Dios descendido a lo más bajo: a la escoria.

Colgado entre dos malhechores comunes y vejados a sufrir el más denigrante de los suplicios, el reservado para los indeseables: la crucifixión.

Sin embargo, desde lo alto de su cruz, ya rozando el lindero de la agonía, implora perdón para sus verdugos:

PADRE, PERDÓNALOS, PORQUE
NO SABEN LO QUE HACEN.

Inexplicable y repentina absolución, el perdón que sustituye al merecido castigo, la impunidad entronizada. Las palabras desprendidas de sus sangrantes labios que piden indulgencia, olvido del agravio.

Desde el tiempo que nos separa de su nacimiento, siguen sin castigo los delincuentes. Ahora los delitos comprenden a la humanidad, atacan los elementales derechos del hombre. La tortura se ha refinado y el robo comprende hasta la honra, el honor y la fama. Hemos ascendido de delincuentes vulgares a delincuentes refinados. No pisamos las cárceles, sólo reservadas para los vulgares. El dinero nos salva de estas pequeñas circunstancias.

Entre los dos malhechores, hay uno: el bueno, el iluso, el que pide ayuda a Cristo y Éste se la concede de inmediato: «Hoy estarás conmigo en el paraíso»; el otro, el malo, le increpa su lenidad porque, siendo Dios, no se salva ni salva a sus compañeros.

Luego Cristo hace dos encargos que, a la vez, son dos mandatos: a su Madre, a quien la llama con el apelativo universal de «mujer»; y a su discípulo predilecto, Juan, al que llama como «hijo»: «Mujer, ahí tienes a tu hijo; hijo, ahí tienes a tu Madre».

A Ella le encomienda el cuidado de la humanidad y lo hace desde el templo cósmico del Calvario. A Juan, el cuidado de María, que encarna a las demás mujeres.

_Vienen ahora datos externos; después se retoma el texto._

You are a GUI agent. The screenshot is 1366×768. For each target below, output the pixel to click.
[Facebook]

María, la inmaculada, la llena de gracia, la bendita entre todas las demás; Ella, que salió purificada del pesebre de Belén, entre villancicos de ángeles y pastores; Ella, que, en la huida a Egipto, salvó la vida del Redentor de la humanidad.

¿Cristo, la sabiduría infinita, la inteligencia suprema, la obediencia absoluta, dejado de la mano del Padre sin explicación, en el momento supremo de su vida?

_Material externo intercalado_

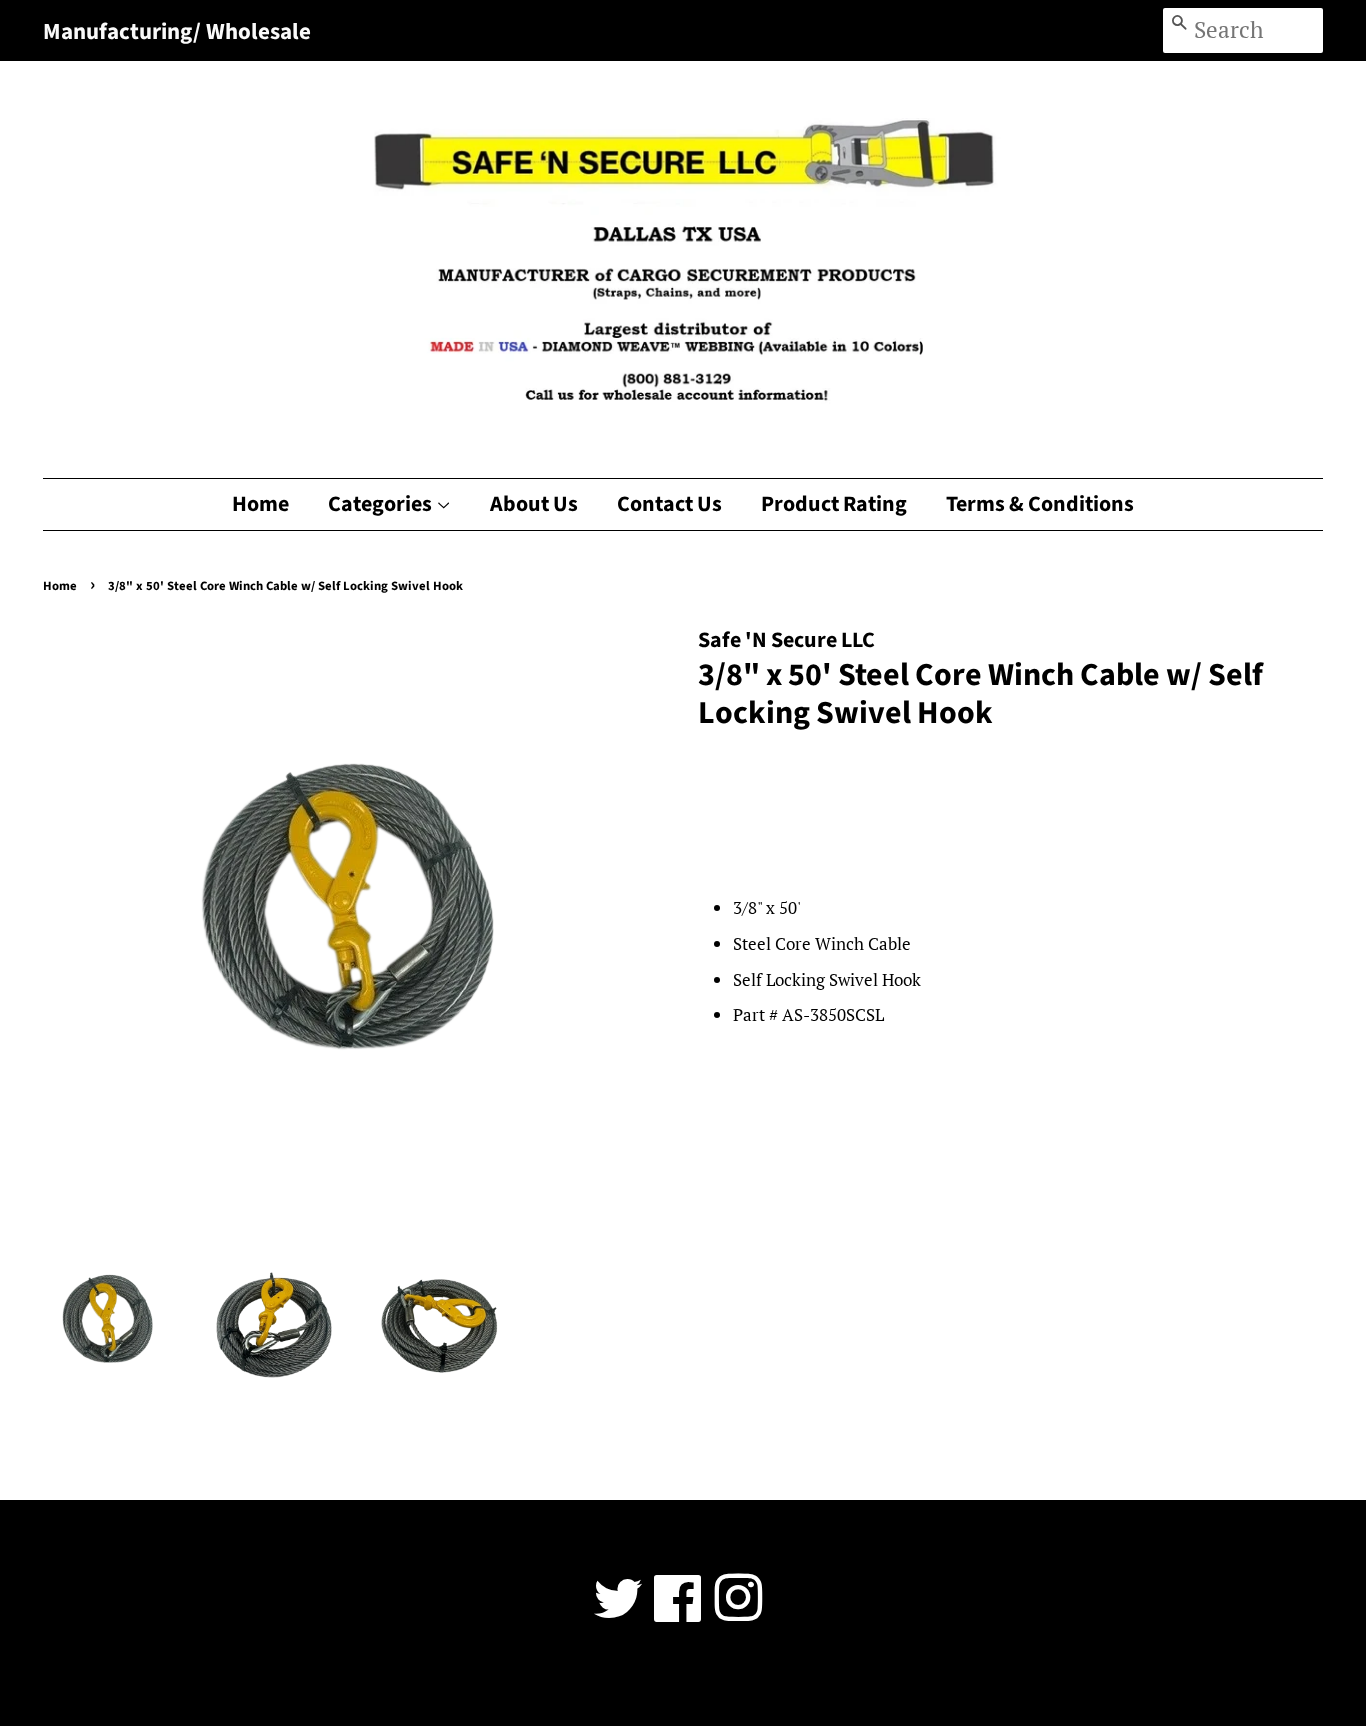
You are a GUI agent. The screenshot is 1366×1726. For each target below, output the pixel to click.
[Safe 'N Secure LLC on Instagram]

La realidad, sin embargo, es otra y distinta; no es Dios el que abandona al Hijo; es el hombre el que abandona a Dios («él mismo empaña el espejo, y dice que no está claro» (Sor Juana Inés).

Deseamos que Dios lo solucione todo, que absuelva favorablemente nuestras preguntas; no obstante negarlo, casi siempre. ¿Es que estamos hastiados de Dios, como lo increpa Ramón Cue en su polémico libro Las siete palabras; (adiós, vaya con Dios, quede con Dios, juro por Dios) hasta llegar a desconocerlo?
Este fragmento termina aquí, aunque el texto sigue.